(SUPPLIED MATERIAL begins)
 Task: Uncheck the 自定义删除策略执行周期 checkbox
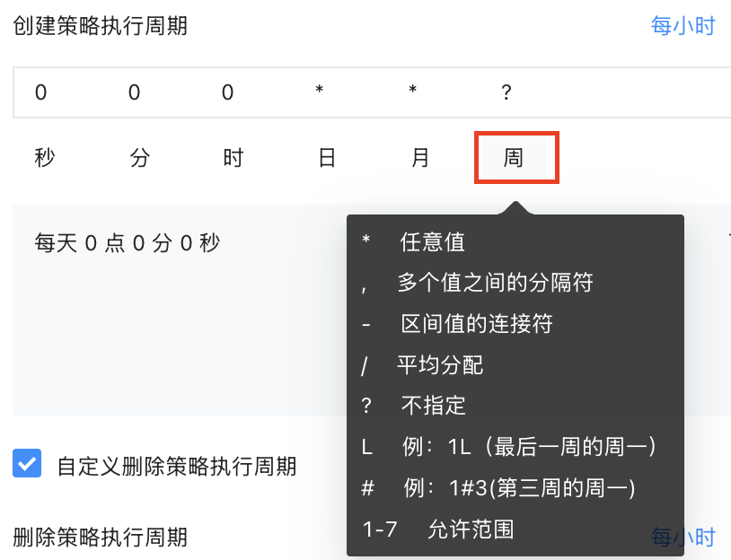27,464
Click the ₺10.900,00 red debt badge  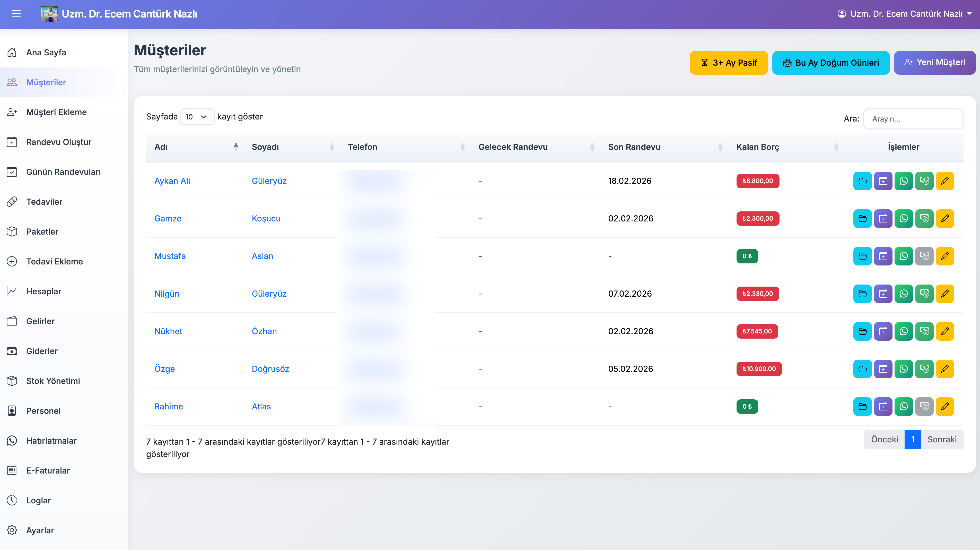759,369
(SUPPLIED MATERIAL ends)
(SUPPLIED MATERIAL begins)
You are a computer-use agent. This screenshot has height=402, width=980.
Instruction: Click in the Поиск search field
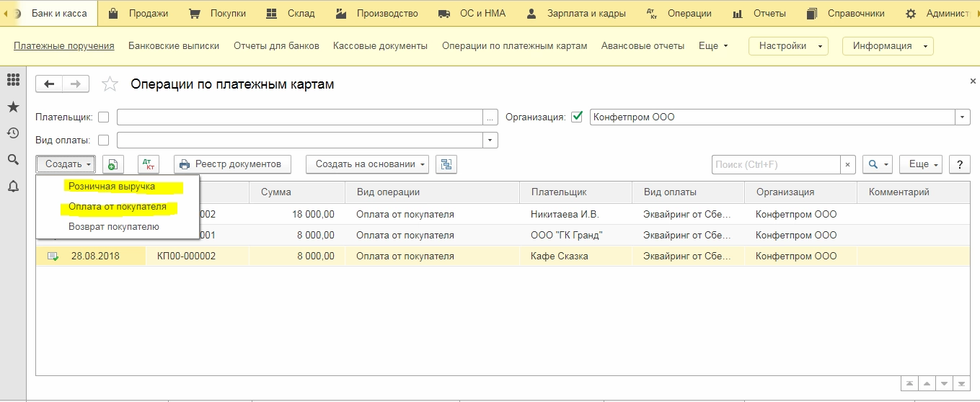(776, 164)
(SUPPLIED MATERIAL ends)
(SUPPLIED MATERIAL begins)
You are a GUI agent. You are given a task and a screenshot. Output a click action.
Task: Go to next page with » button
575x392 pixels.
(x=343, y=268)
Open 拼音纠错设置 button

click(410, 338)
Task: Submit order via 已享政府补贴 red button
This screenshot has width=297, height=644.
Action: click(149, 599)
(SUPPLIED MATERIAL ends)
WHAT IS BEING ASKED –
Take from the entries every line that has the string "agent".

THE COMPLETED TASK –
You are a computer-use agent. This screenshot has height=402, width=980.
You are a GUI agent. You are given a task and a screenshot. Output a click action.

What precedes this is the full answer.